* **Extracted data**
────────────────────────────────────────

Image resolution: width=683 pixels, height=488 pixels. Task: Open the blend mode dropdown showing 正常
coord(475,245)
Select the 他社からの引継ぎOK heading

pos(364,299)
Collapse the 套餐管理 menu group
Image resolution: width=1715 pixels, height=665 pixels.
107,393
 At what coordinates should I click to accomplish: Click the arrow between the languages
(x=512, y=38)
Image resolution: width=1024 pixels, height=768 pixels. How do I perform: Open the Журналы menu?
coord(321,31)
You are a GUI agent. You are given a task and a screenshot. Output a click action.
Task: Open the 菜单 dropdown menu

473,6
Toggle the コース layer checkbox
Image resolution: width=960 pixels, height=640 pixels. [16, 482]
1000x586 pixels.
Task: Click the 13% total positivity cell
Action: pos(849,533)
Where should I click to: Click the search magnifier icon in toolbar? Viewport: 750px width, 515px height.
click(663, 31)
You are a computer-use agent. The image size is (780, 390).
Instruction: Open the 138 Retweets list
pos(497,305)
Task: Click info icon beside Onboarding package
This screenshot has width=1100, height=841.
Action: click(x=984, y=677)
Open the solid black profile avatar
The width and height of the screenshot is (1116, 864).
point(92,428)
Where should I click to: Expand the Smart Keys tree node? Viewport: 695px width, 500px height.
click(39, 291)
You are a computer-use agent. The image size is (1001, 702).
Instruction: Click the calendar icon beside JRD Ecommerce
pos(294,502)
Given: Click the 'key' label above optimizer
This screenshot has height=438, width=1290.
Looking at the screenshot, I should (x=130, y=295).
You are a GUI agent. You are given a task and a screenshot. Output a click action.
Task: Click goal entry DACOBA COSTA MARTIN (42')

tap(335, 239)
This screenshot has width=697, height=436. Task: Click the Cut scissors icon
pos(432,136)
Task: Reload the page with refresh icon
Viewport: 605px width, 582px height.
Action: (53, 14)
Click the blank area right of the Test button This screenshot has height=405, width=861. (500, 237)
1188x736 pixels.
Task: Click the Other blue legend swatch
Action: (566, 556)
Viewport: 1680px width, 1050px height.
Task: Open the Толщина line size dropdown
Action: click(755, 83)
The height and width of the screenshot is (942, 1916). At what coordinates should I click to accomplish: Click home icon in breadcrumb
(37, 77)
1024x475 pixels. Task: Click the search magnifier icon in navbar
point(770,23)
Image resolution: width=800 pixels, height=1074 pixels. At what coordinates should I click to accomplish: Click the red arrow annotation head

────────────────────────────────────────

Write out the listing above, keeping every word exactly.

* **Result of the exercise**
Image resolution: width=683 pixels, height=488 pixels. Task: Open the blend mode dropdown showing 正常
coord(475,245)
Select the 他社からの引継ぎOK heading

pos(364,299)
Collapse the 套餐管理 menu group
Image resolution: width=1715 pixels, height=665 pixels.
107,393
 At what coordinates should I click to accomplish: Click the arrow between the languages
(x=512, y=38)
Image resolution: width=1024 pixels, height=768 pixels. How do I perform: Open the Журналы menu?
coord(321,31)
You are a GUI agent. You are given a task and a screenshot. Output a click action.
Task: Open the 菜单 dropdown menu

473,6
Toggle the コース layer checkbox
Image resolution: width=960 pixels, height=640 pixels. [16, 482]
1000x586 pixels.
Task: Click the 13% total positivity cell
Action: pos(849,533)
Where should I click to: Click the search magnifier icon in toolbar? Viewport: 750px width, 515px height.
click(663, 31)
You are a computer-use agent. The image size is (780, 390).
Instruction: Open the 138 Retweets list
pos(497,305)
Task: Click info icon beside Onboarding package
This screenshot has width=1100, height=841.
Action: click(x=984, y=677)
Open the solid black profile avatar
The width and height of the screenshot is (1116, 864).
point(92,428)
Where should I click to: Expand the Smart Keys tree node? Viewport: 695px width, 500px height.
click(39, 291)
You are a computer-use agent. The image size is (1001, 702).
Instruction: Click the calendar icon beside JRD Ecommerce
pos(294,502)
Given: Click the 'key' label above optimizer
This screenshot has height=438, width=1290.
Looking at the screenshot, I should (x=130, y=295).
You are a GUI agent. You are given a task and a screenshot. Output a click action.
Task: Click goal entry DACOBA COSTA MARTIN (42')

tap(335, 239)
This screenshot has width=697, height=436. Task: Click the Cut scissors icon
pos(432,136)
Task: Reload the page with refresh icon
Viewport: 605px width, 582px height.
Action: (53, 14)
Click the blank area right of the Test button This screenshot has height=405, width=861. (500, 237)
1188x736 pixels.
Task: Click the Other blue legend swatch
Action: (566, 556)
Viewport: 1680px width, 1050px height.
Task: Open the Толщина line size dropdown
Action: click(755, 83)
The height and width of the screenshot is (942, 1916). At what coordinates should I click to accomplish: Click home icon in breadcrumb
(37, 77)
1024x475 pixels. Task: Click the search magnifier icon in navbar
point(770,23)
Image resolution: width=800 pixels, height=1074 pixels. At what coordinates should I click to accomplish: Click the red arrow annotation head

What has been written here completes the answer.